Un dépassement du devoir de réserve
Le Club des Magistrats a reproché au ministre d’avoir outrepassé son devoir de réserve, imposé par sa fonction gouvernementale, soulignant que ses propos sont indignes de l’histoire du ministère et constituent une violation manifeste du principe du respect de l’autorité judiciaire.
Le communiqué rappelle également que les magistrats appliquent la loi mais ne l’exécutent pas, contrairement aux affirmations du ministre. Il s’appuie sur l’article 110 de la Constitution, qui définit clairement les attributions des juges et consacre leur indépendance.
Un manque de concertation dans l’élaboration du projet de loi
Le Club des Magistrats a aussi critiqué l’absence de concertation dans l’élaboration du projet de loi de procédure pénale, affirmant que les associations professionnelles de magistrats ont été totalement exclues du processus. Cette situation constitue, selon le club, une violation flagrante de l’article 12 de la Constitution, qui consacre l’approche participative comme principe fondamental dans l’élaboration des politiques publiques.
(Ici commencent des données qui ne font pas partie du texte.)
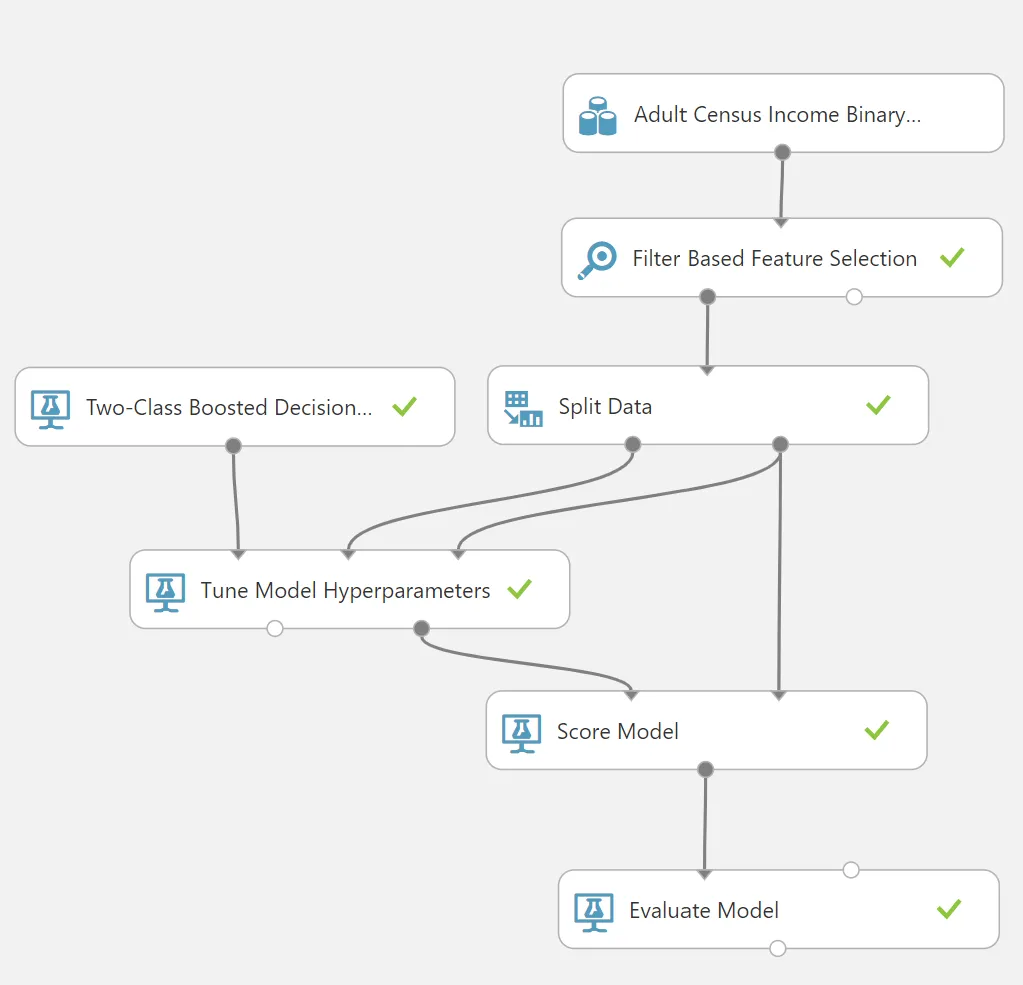Click the Split Data module icon

click(x=523, y=408)
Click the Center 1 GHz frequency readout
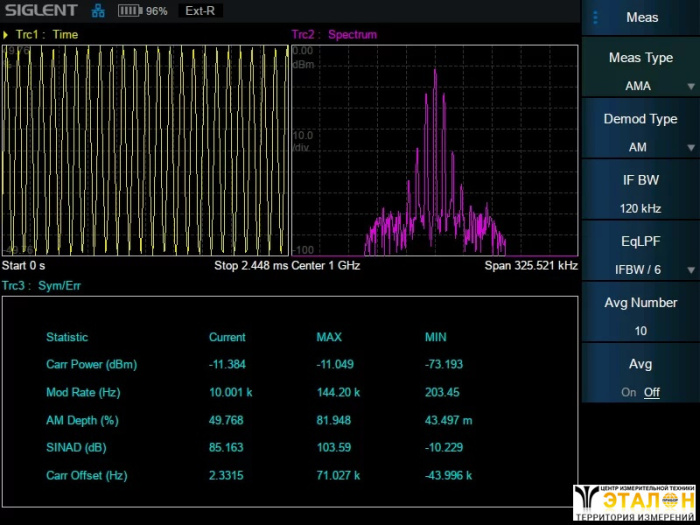The height and width of the screenshot is (525, 700). point(325,266)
Le Club insiste sur le fait que la démocratie participative n’est ni un privilège ni une faveur, mais bien une obligation constitutionnelle que le ministère de la Justice doit respecter, notamment en garantissant l’implication des associations professionnelles de magistrats dans toute réforme les concernant.
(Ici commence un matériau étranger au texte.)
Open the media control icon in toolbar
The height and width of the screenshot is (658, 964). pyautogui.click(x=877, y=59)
Un rejet des propos du ministre sur l’indépendance de la justice
Le Club des Magistrats du Maroc a également exprimé sa vive indignation face aux “propos graves” du ministre sur l’indépendance de la justice. Il rappelle que cette indépendance n’est pas une concession de l’exécutif, mais un choix royal stratégique, soutenu par une volonté populaire affirmée dans la Constitution de 2011.
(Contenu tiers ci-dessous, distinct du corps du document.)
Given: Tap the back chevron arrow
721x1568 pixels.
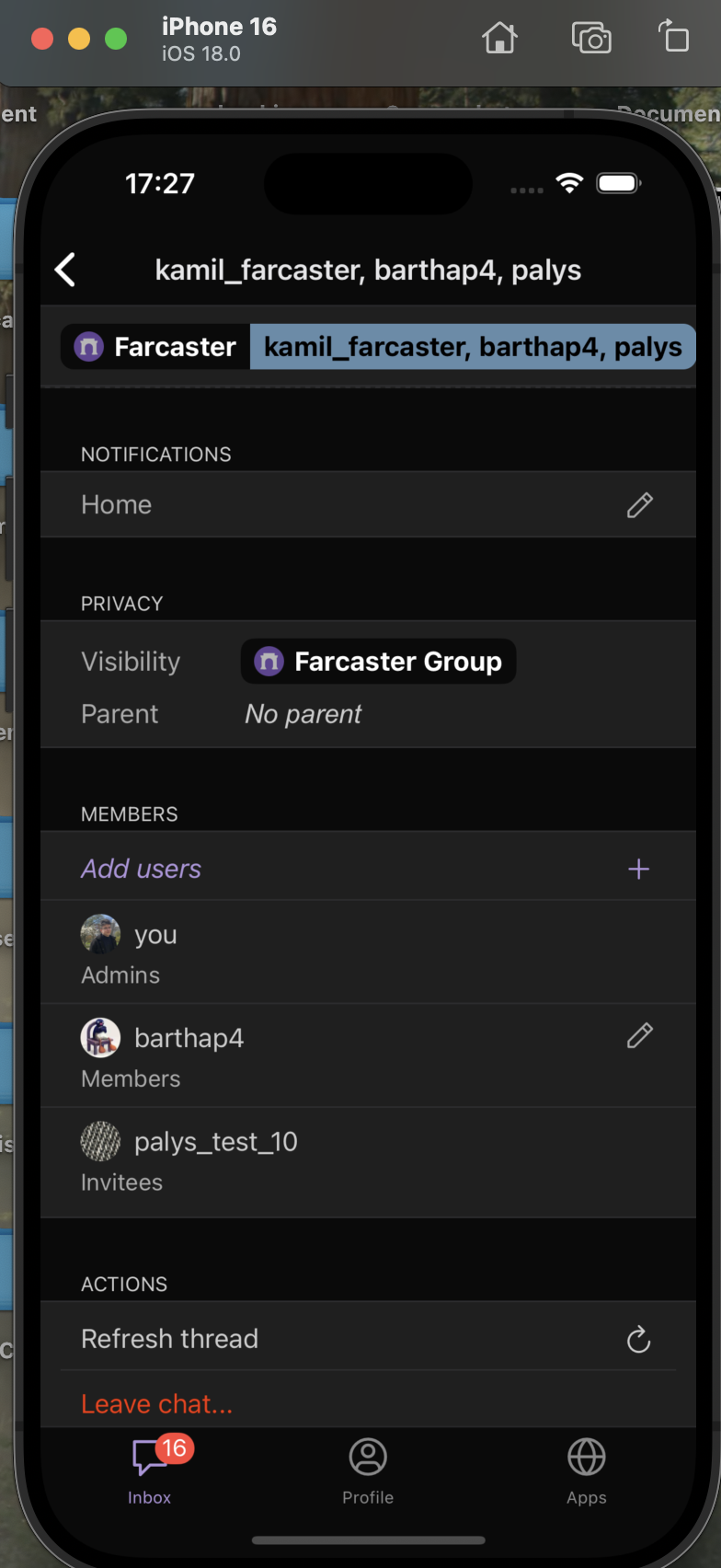Looking at the screenshot, I should 65,270.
Le communiqué avertit que les déclarations du ministre pourraient donner une impression contraire et porter atteinte au principe fondamental de la séparation des pouvoirs. Il rappelle que l’autorité judiciaire est indépendante, conformément à l’article 107 de la Constitution, et que le ministre n’a aucun droit d’ingérence dans l’évaluation du travail des responsables judiciaires, notamment en ce qui concerne les décisions de mise en liberté ou d’autres jugements.
Le Club souligne que toute ingérence de l’exécutif dans l’appréciation des décisions judiciaires compromet les efforts visant à renforcer la confiance des citoyens dans la justice marocaine.
Un climat de tension grandissant entre le ministère et les magistrats
Dans la conclusion de son communiqué, le Club des Magistrats du Maroc a réaffirmé son engagement en faveur des principes pour lesquels il a été fondé, dans le strict respect de la Constitution, des lois en vigueur, des orientations royales et des normes internationales garantissant l’indépendance du pouvoir judiciaire.
Ce bras de fer s’inscrit dans un contexte de tensions croissantes entre les associations professionnelles de magistrats et le ministère de la Justice, soulevant des interrogations sur l’avenir de leur relation et les répercussions de ce conflit sur les réformes judiciaires au Maroc.